— begin Records for this task —

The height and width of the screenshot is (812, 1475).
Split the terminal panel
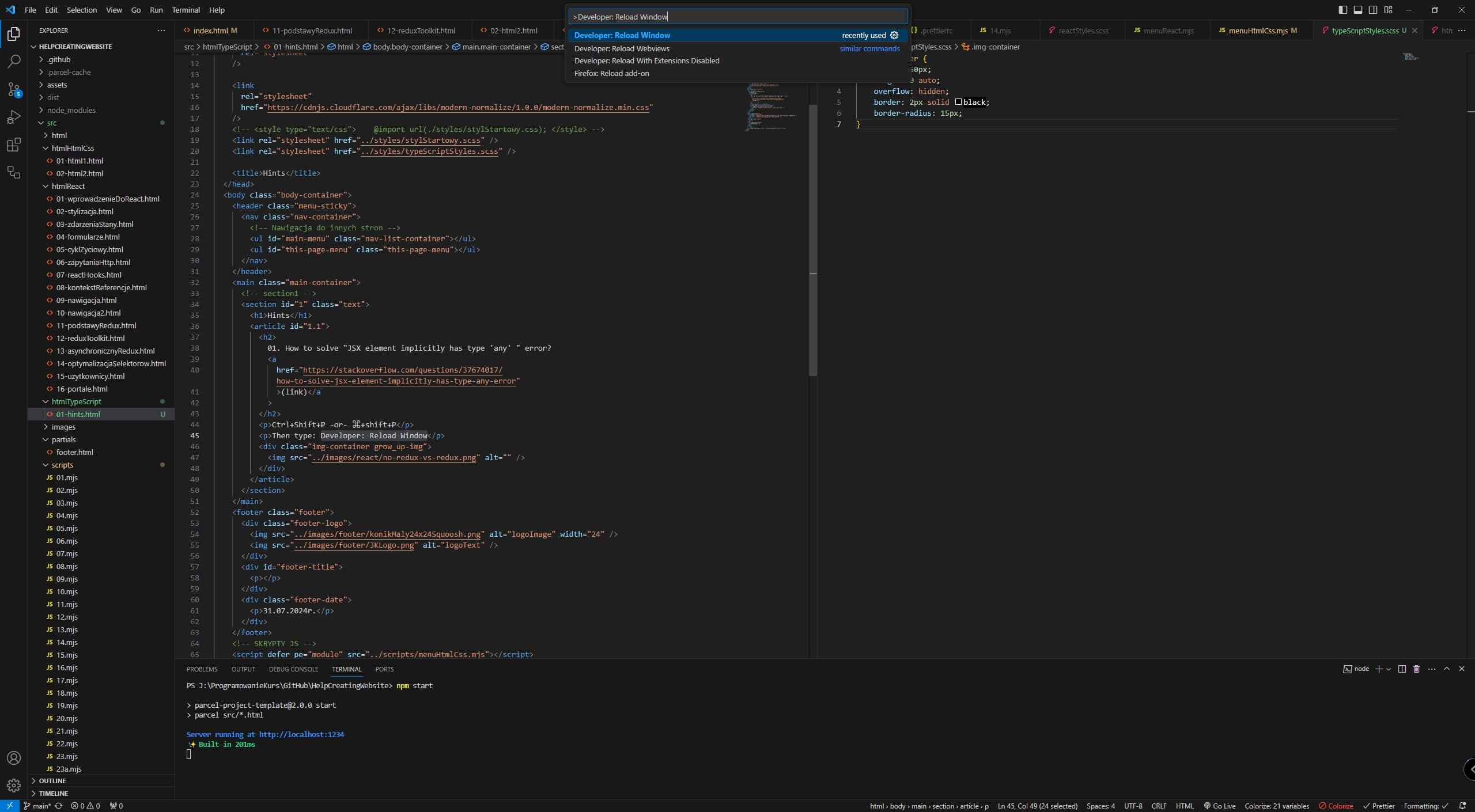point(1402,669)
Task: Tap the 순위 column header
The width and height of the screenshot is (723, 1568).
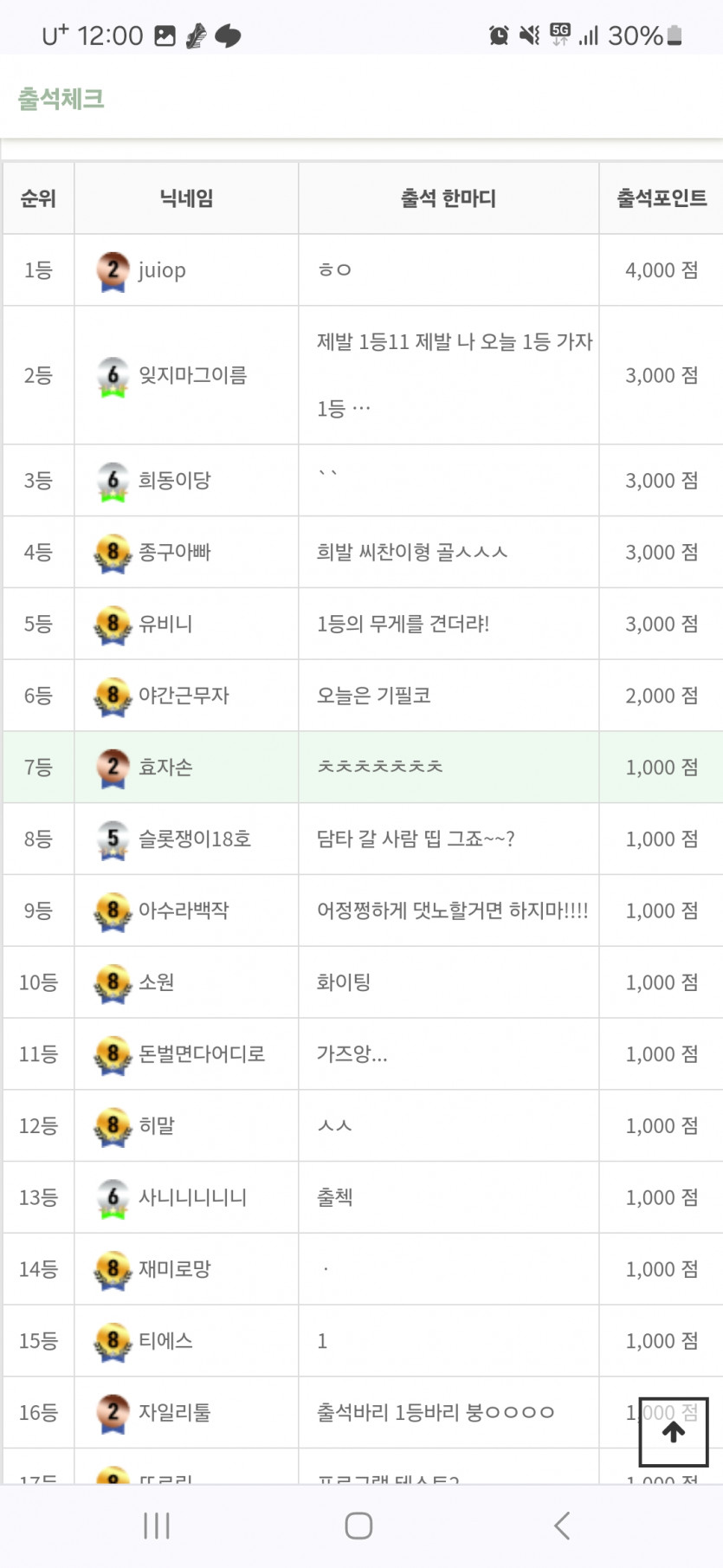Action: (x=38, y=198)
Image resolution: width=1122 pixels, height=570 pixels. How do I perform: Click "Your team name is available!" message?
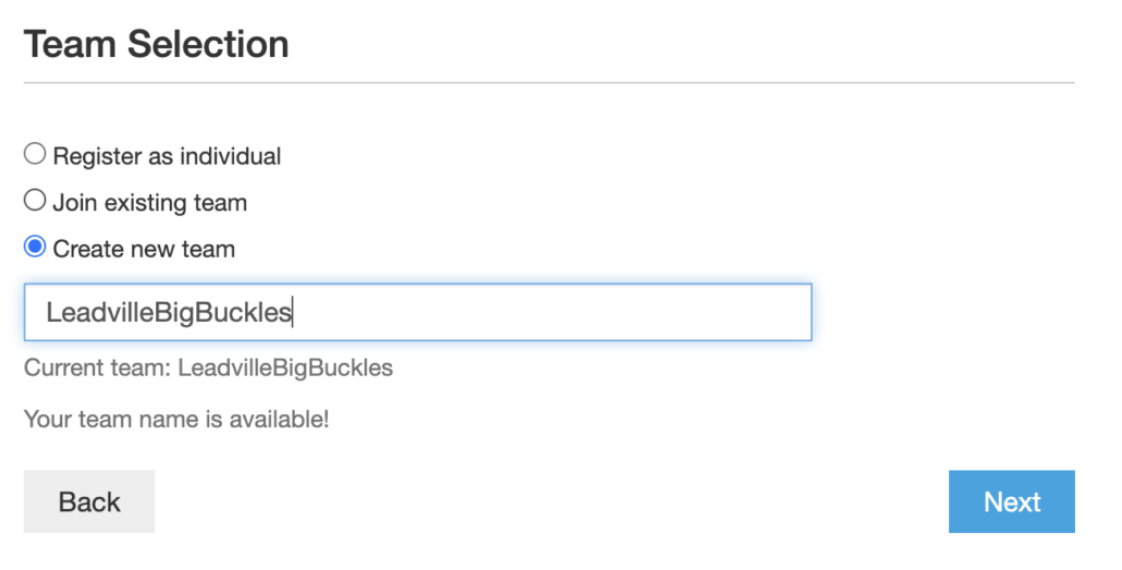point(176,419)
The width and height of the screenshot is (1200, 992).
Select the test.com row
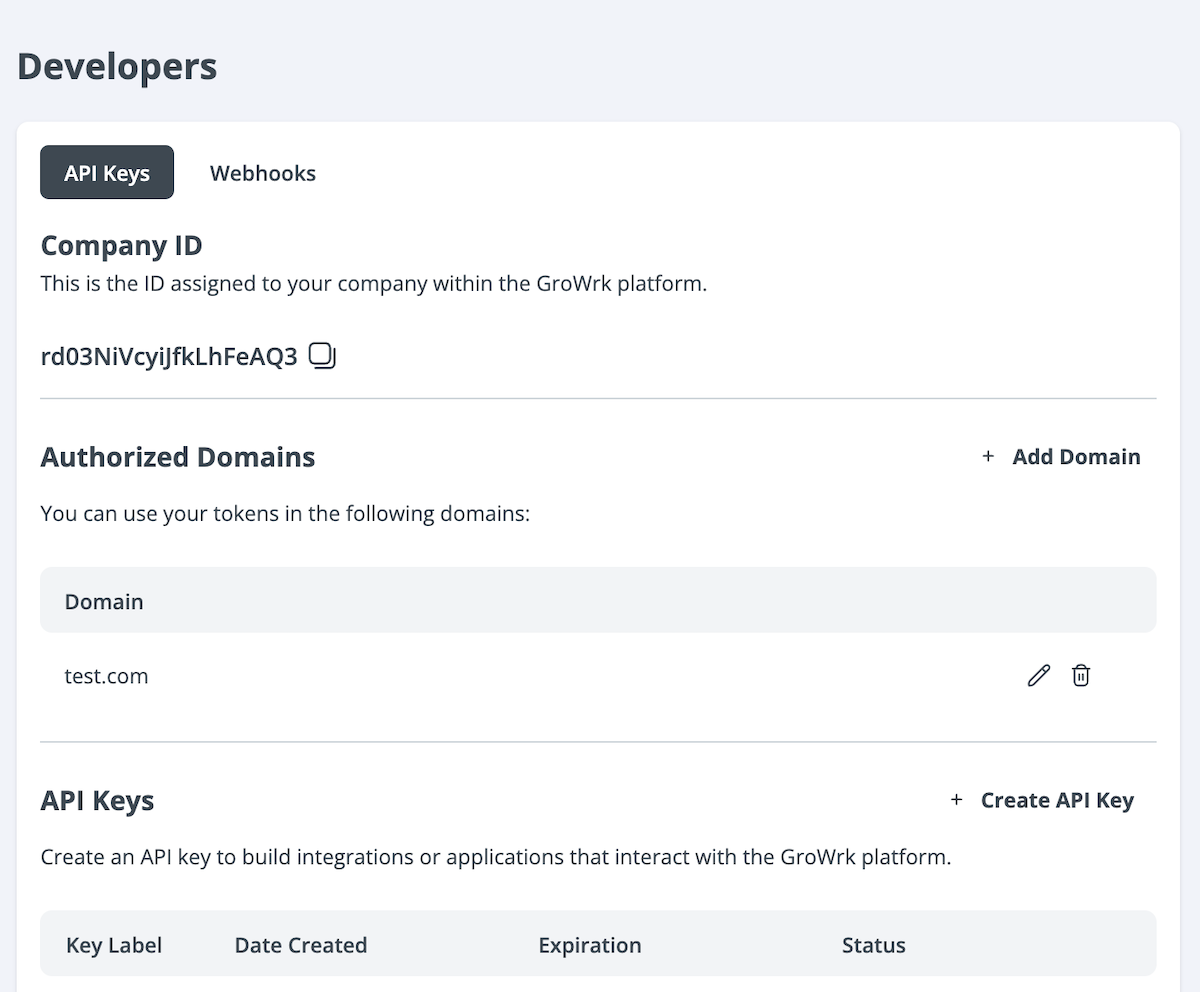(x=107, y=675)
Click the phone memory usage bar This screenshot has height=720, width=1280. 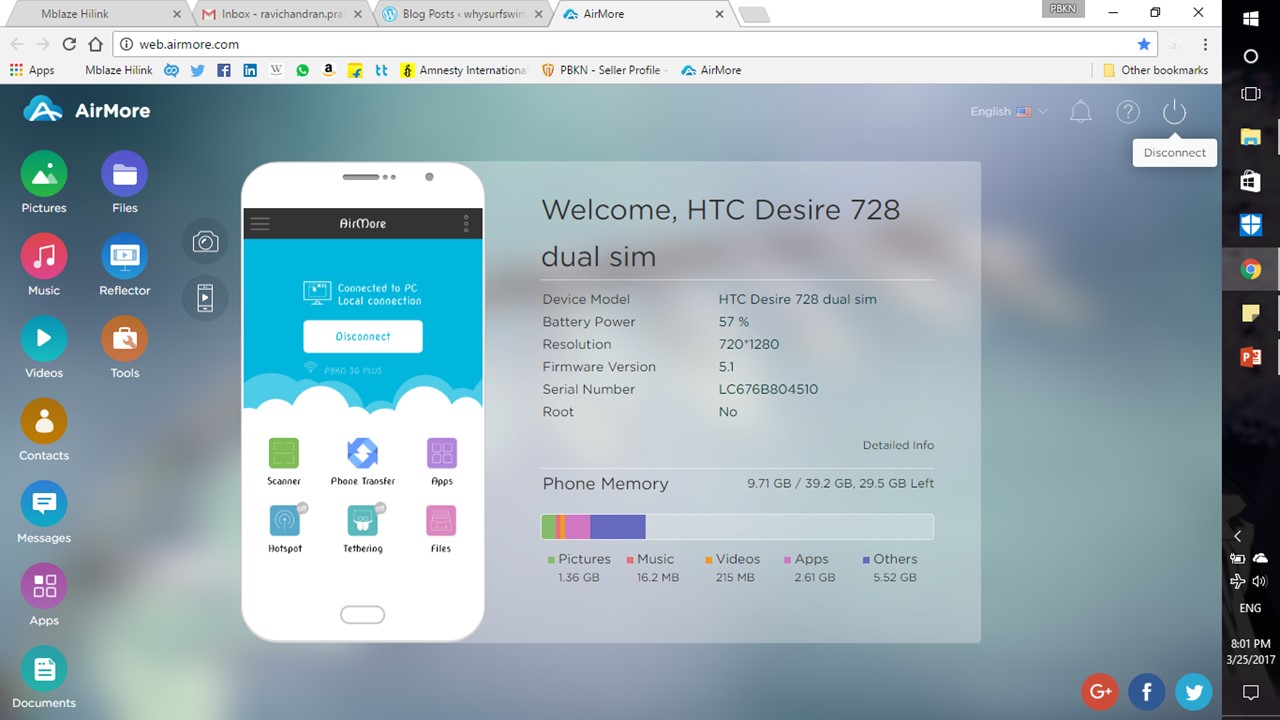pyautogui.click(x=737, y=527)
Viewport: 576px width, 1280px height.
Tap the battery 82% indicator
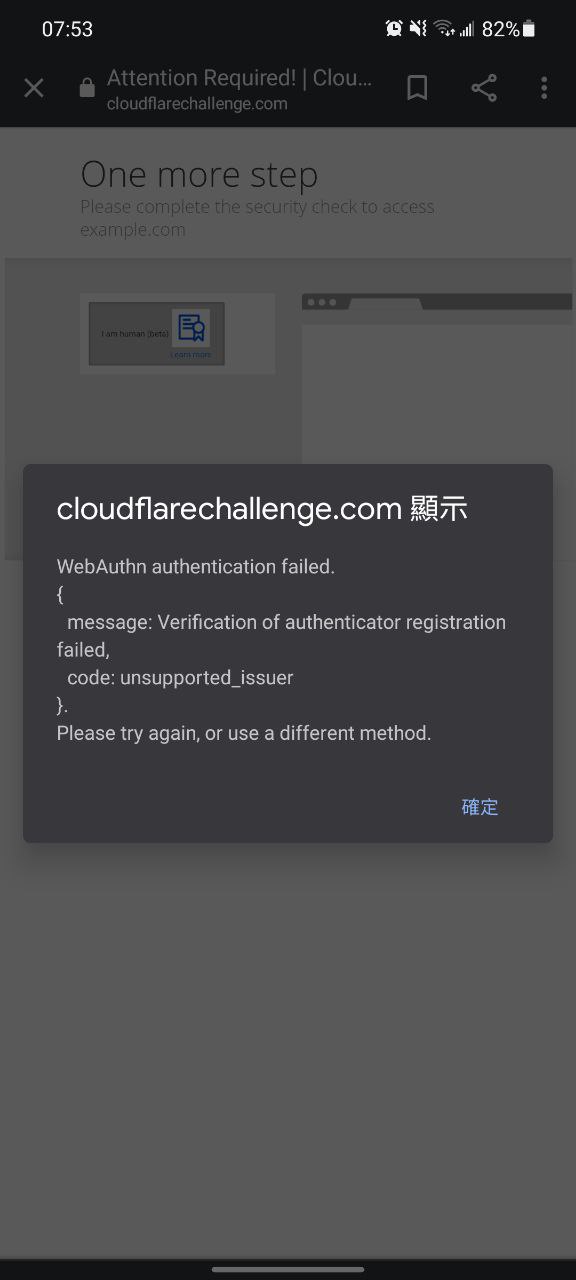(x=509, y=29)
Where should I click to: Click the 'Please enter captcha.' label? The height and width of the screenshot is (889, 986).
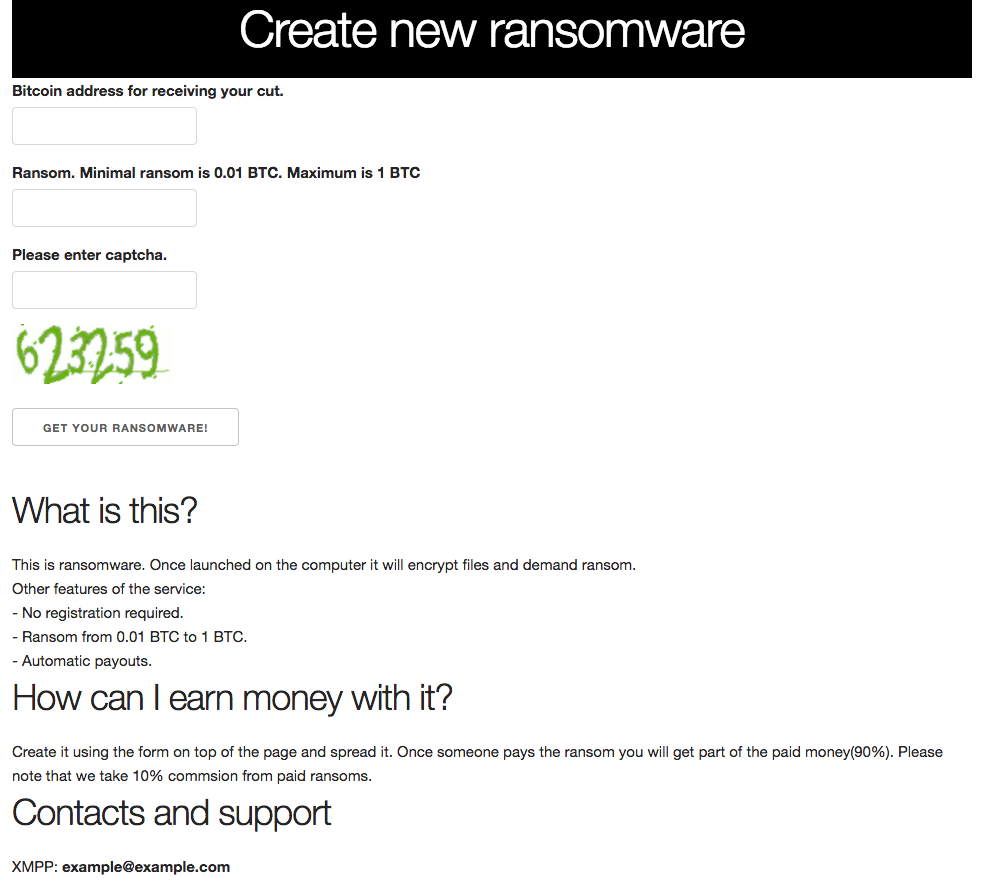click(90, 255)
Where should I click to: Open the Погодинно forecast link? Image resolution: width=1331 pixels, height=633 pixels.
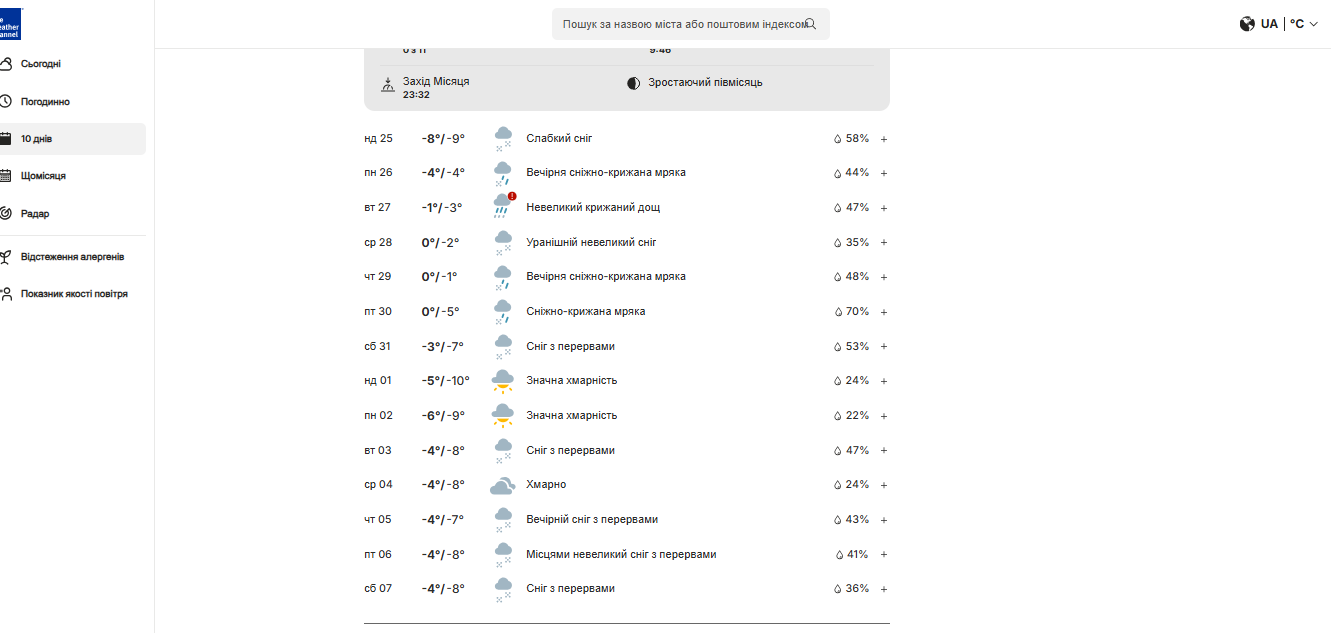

— end Records for this task —

> Goal: Please report how many lines of the records above contain the string "Where". Case counts, and the reply should be the number alone.

> Exercise response: 2